Martha Beck's 5-Day Journey to a More Meaningful Life
My stalwart coaching team is meeting on the deck at the stone lodge built by Dave Varty, one of the brothers who rehabilitated Londolozi's ecosystem. It's such an extraordinary part of the world that Nelson Mandela came here to relax after his release from prison. Master life coach Bridgette Boudreau, the CEO of my small company, is here to help guests who uncover emotional wounds we can't process in a group setting. Unofficially, she's also here to help me manage my own distractible self, which would happily follow a butterfly 100 miles if nobody stopped me.
Bronwyn and Boyd Varty, who are also trained as master coaches, grew up at Londolozi. Their father and his brother John were just 16 and 18 when they took on the unimaginable challenge they call "restoring Eden"—turning a parched land into the lush savanna that surrounds us now. The Vartys became friends of mine through a series of weird coincidences (that's a tale for another time). Now Bronwyn, poised and elegant, coordinates the logistics of the STARs, providing deluxe lodging in a place where hippos wander and hyenas steal food from dinner buffets. Boyd, my STAR cocaptain, has the bush skills of a wild animal and the soul of a poet. Like me, he tends to wander.
Sitting under the trees, we review our ten guests' advance questionnaires. This group of STARlets (as we privately call them) is exhausted. Four, by chance (or is it?), are struggling with chronic pain conditions. Several are caring for aging parents. Three have battle fatigue from teaching or counseling at inner-city schools. Lillian is worn out from trying to choose a career path while working as a chef and filmmaker. Angela is coping with her daughter's severe depression. Cassie married the love of her life, only to see him sent off to war over and over. As the poet John Milton wrote, "They also serve who only stand and wait," and Cassie is drained by so much lonely service.

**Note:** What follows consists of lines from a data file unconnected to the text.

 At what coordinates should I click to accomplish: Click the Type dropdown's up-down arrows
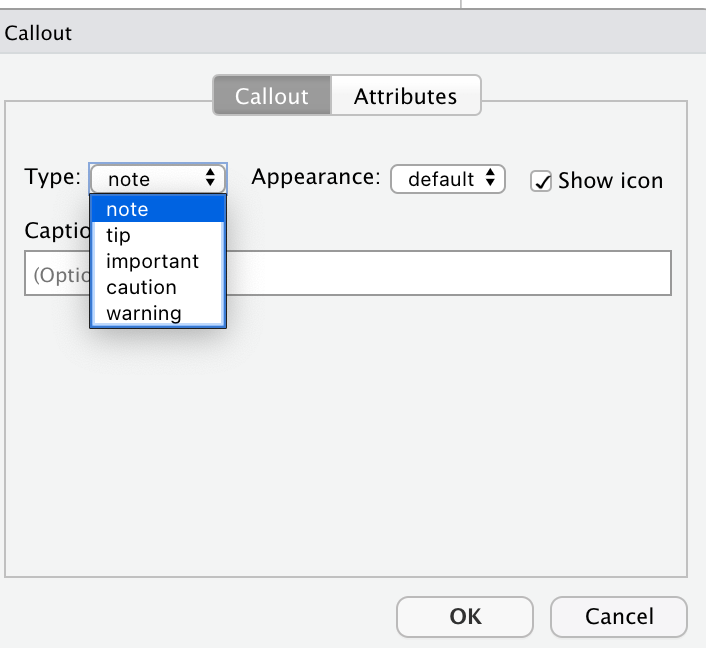(x=210, y=179)
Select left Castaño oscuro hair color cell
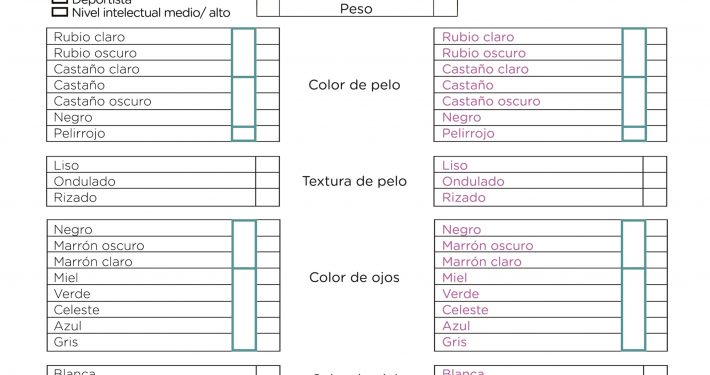 tap(268, 101)
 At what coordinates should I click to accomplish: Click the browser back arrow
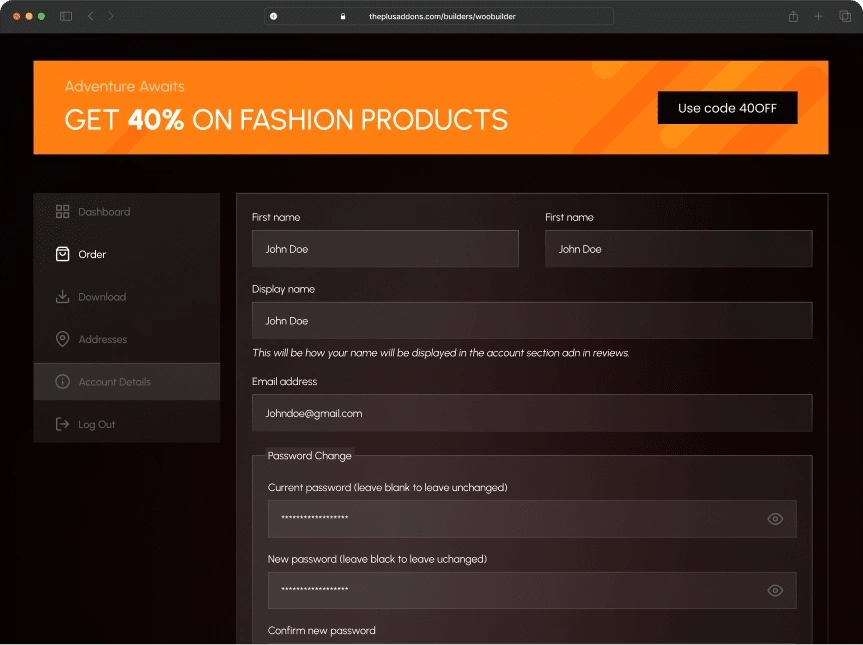coord(89,16)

All of this plays right into our plans. Every STAR follows a loose curriculum we call the "four Ps": peace, purpose, power, and practice. Most people think that once they've found their purpose and the power to practice it, they'll finally be at peace. Actually, though, it's only by starting in a place of peace that we find our purpose and power. Peace is the first step and the final lesson this group of STARlets needs to learn.